* Prompt: Give the records as a numbered list, omitting blank lines, starting with the line that contains "Given: Click the yellow dot in the tooltip" and going on through the line that contains "Looking at the screenshot, I should click(54, 481).".
=======
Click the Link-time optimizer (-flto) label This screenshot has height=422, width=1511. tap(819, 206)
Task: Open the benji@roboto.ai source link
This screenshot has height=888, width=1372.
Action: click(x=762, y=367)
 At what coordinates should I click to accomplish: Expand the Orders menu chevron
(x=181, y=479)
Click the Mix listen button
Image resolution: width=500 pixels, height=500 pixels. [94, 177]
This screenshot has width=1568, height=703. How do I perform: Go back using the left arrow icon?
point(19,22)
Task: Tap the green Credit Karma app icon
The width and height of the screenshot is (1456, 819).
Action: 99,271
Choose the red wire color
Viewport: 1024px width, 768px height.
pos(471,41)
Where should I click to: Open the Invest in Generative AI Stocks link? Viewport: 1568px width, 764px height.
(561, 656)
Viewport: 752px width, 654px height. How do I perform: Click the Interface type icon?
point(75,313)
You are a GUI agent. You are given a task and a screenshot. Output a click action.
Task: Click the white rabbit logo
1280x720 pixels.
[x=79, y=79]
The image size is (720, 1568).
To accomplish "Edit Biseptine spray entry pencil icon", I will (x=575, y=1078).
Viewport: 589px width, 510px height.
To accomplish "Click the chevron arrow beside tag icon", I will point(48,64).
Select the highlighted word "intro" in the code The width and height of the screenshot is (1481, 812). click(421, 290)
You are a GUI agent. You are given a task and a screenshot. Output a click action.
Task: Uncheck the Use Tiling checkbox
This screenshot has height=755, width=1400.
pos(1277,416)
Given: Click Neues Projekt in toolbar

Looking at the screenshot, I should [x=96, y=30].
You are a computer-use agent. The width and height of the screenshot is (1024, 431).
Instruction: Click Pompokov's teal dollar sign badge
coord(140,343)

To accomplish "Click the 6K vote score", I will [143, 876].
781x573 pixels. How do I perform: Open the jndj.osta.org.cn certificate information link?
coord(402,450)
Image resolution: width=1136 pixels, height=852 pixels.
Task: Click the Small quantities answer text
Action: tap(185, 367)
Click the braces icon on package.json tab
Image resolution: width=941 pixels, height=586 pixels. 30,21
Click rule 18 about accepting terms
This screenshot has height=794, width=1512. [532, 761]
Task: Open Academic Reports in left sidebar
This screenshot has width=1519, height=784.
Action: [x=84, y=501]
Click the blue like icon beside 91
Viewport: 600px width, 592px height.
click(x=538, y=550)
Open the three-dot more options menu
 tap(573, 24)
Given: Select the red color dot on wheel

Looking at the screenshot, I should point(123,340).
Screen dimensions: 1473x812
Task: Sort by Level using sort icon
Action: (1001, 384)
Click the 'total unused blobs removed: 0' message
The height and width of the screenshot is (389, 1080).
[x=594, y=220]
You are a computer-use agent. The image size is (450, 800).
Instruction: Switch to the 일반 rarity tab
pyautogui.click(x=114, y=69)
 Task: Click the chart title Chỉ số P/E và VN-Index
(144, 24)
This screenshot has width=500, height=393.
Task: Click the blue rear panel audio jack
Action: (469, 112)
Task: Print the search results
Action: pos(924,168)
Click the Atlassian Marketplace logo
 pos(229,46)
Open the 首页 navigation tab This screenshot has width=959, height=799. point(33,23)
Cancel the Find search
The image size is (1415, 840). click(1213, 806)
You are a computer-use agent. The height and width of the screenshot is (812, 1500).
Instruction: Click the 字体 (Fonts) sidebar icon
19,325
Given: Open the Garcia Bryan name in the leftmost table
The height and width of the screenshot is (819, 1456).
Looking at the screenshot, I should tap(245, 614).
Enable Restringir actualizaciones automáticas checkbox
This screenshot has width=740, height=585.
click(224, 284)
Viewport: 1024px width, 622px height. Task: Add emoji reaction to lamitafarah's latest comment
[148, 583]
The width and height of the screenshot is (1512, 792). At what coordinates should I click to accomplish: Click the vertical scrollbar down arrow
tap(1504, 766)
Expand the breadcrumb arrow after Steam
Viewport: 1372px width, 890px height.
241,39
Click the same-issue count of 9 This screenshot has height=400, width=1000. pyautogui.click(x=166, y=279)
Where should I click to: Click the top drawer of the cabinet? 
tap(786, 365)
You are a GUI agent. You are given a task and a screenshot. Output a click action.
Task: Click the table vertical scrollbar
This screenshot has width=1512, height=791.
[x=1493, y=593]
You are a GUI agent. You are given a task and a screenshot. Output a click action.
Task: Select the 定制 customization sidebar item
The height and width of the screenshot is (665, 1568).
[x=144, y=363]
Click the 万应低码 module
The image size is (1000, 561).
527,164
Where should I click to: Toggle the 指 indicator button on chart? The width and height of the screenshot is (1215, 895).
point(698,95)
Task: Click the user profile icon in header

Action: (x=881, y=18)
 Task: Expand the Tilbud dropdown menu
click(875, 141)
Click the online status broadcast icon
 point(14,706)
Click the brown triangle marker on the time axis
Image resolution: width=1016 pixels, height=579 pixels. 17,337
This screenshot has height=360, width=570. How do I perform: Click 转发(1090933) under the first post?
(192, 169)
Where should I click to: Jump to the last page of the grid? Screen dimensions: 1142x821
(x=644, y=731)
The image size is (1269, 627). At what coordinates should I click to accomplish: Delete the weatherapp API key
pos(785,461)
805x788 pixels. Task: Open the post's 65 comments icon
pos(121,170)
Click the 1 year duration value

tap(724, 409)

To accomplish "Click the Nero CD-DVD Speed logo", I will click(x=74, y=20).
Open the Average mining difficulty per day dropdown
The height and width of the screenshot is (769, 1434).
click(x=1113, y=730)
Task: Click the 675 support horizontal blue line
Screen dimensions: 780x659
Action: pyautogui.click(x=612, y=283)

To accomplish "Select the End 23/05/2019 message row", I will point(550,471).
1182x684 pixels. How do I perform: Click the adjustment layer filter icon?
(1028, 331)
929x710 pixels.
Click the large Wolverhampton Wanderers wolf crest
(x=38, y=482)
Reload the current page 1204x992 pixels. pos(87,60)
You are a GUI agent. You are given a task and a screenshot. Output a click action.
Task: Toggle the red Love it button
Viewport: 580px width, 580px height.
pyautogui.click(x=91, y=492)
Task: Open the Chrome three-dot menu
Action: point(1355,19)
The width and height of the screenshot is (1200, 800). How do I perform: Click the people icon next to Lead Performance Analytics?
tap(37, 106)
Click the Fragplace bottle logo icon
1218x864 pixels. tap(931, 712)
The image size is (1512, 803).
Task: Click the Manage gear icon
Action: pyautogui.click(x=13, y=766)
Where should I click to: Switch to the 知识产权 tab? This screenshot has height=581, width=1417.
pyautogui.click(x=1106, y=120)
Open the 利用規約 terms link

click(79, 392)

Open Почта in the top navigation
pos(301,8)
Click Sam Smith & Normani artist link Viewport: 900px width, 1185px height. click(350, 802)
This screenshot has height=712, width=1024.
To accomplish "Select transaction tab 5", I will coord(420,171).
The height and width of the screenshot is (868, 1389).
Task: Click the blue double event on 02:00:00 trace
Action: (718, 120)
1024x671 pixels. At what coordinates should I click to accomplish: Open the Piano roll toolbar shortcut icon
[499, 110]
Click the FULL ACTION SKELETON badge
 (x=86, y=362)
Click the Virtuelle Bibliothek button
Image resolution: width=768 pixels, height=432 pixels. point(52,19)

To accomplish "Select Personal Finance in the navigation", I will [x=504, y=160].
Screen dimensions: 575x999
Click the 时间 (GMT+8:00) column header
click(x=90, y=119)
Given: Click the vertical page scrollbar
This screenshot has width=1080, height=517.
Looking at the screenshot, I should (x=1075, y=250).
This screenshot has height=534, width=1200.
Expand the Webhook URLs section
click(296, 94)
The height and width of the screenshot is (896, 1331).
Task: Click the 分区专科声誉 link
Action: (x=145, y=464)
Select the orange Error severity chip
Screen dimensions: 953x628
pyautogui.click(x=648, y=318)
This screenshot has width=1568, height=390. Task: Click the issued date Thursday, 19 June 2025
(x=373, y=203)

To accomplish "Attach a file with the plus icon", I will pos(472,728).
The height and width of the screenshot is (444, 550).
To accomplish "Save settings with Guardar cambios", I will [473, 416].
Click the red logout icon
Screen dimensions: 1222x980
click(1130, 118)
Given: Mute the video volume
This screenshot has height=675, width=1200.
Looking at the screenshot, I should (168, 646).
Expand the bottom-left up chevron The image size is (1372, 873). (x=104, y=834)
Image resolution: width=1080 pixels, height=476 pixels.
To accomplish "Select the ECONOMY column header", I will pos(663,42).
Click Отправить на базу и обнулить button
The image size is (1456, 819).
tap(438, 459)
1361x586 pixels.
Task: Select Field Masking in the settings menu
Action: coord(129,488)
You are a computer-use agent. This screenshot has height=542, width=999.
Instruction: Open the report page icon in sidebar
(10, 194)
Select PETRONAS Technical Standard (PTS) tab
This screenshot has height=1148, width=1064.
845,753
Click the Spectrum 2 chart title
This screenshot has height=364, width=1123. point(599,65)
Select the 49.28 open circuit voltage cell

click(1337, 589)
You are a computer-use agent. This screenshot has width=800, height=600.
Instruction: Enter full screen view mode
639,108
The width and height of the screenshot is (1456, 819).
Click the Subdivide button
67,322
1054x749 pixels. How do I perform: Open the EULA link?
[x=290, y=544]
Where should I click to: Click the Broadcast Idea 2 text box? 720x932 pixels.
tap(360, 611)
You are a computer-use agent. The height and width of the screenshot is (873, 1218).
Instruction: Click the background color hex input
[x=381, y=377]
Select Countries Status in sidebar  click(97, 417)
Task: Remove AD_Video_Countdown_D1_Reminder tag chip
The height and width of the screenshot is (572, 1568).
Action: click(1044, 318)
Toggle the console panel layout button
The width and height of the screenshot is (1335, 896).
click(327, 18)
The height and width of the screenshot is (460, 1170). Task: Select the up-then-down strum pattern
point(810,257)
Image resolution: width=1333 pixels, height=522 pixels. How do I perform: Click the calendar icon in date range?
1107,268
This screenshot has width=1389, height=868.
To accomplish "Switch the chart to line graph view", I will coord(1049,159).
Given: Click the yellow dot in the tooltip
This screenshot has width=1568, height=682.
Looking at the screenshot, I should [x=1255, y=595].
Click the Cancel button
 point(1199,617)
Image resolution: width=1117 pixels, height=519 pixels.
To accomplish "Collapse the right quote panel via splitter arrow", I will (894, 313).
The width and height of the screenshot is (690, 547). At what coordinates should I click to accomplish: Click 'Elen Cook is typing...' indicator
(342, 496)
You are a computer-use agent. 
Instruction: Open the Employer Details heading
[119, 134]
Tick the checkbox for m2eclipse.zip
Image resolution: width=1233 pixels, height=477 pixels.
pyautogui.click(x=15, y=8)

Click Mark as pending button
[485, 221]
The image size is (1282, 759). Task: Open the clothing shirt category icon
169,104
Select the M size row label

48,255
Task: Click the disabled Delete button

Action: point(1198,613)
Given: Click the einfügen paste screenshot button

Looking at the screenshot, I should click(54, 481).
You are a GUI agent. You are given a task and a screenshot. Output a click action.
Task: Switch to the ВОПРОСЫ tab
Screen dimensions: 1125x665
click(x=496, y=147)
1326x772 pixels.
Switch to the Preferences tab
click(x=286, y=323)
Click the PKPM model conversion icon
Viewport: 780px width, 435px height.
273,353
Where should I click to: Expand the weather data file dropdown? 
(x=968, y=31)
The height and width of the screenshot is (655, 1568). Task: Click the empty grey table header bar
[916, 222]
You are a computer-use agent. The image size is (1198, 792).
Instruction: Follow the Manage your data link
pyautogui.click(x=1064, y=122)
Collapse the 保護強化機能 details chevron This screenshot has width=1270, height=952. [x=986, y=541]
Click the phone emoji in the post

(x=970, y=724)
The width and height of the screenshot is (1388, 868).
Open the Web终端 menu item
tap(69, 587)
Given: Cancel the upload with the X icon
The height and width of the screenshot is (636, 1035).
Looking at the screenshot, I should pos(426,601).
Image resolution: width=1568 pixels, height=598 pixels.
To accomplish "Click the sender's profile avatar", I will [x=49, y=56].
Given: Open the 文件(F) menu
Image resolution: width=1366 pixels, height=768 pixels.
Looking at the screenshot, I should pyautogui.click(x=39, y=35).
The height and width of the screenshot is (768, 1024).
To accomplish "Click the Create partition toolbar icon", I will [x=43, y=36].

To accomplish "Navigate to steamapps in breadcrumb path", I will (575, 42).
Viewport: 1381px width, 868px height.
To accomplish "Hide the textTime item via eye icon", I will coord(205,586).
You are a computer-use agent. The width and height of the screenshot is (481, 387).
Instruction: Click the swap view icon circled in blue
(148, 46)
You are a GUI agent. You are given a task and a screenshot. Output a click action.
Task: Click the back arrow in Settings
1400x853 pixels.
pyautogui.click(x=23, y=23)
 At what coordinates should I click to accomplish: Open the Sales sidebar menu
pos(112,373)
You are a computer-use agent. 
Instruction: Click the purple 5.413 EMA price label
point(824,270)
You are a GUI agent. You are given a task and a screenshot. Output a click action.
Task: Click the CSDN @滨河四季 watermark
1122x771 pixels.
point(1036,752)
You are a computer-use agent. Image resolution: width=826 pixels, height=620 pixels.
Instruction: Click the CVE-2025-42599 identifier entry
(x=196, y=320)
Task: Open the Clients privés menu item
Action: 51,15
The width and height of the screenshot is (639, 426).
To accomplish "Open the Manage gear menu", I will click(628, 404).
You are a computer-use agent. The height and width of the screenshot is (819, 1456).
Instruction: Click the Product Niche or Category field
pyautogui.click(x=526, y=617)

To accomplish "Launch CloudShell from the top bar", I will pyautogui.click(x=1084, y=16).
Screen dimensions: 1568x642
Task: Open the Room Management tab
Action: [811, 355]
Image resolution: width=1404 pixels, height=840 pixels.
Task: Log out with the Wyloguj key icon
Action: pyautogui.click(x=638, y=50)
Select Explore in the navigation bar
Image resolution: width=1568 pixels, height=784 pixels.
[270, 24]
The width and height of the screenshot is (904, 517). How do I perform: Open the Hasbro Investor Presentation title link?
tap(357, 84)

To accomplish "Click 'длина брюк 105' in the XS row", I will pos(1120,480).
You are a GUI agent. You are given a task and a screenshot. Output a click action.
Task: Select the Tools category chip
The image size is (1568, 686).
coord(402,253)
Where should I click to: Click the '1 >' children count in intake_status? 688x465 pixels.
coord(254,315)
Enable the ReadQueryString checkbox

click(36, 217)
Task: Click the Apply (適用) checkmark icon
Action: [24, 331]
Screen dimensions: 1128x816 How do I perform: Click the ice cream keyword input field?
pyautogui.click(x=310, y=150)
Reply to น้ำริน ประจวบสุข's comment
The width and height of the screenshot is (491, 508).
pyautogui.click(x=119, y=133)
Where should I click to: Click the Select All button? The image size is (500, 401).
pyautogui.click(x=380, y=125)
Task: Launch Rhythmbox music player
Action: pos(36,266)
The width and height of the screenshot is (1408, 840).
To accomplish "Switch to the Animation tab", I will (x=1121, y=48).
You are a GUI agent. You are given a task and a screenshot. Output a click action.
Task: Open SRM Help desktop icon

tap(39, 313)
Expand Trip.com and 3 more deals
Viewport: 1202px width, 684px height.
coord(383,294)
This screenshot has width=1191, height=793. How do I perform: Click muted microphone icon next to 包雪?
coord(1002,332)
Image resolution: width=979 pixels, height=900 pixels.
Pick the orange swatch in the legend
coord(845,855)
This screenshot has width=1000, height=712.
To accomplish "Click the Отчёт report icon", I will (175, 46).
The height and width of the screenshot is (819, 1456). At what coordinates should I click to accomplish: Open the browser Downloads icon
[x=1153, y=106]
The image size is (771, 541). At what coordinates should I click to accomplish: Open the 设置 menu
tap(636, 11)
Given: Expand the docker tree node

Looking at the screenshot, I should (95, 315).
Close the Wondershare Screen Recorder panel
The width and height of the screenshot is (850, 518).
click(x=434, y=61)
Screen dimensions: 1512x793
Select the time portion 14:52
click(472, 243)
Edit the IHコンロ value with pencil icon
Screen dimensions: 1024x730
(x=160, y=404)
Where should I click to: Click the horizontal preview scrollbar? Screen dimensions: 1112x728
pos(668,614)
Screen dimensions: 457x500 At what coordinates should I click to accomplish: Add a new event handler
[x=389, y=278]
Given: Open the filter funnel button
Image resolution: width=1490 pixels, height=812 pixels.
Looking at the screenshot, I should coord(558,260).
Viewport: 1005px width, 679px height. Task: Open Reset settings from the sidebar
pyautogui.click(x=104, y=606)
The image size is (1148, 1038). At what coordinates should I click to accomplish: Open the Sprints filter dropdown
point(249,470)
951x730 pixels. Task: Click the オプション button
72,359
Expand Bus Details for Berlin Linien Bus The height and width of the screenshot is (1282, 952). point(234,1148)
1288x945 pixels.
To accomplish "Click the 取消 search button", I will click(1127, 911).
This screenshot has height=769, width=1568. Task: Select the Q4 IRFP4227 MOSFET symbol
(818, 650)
=======
* Finished exercise:
1. Given: Click the yellow dot in the tooltip
2. This screenshot has width=1568, height=682.
3. Looking at the screenshot, I should [x=1255, y=595].
4. Click the Cancel button
5.  point(1199,617)
6. Image resolution: width=1117 pixels, height=519 pixels.
7. To accomplish "Collapse the right quote panel via splitter arrow", I will (894, 313).
8. The width and height of the screenshot is (690, 547). At what coordinates should I click to accomplish: Click 'Elen Cook is typing...' indicator
9. (342, 496)
10. You are a computer-use agent. 
11. Instruction: Open the Employer Details heading
12. [119, 134]
13. Tick the checkbox for m2eclipse.zip
14. Image resolution: width=1233 pixels, height=477 pixels.
15. pyautogui.click(x=15, y=8)
16. Click Mark as pending button
17. [485, 221]
18. The image size is (1282, 759). Task: Open the clothing shirt category icon
19. 169,104
20. Select the M size row label
21. 48,255
22. Task: Click the disabled Delete button
23. Action: point(1198,613)
24. Given: Click the einfügen paste screenshot button
25. Looking at the screenshot, I should click(54, 481).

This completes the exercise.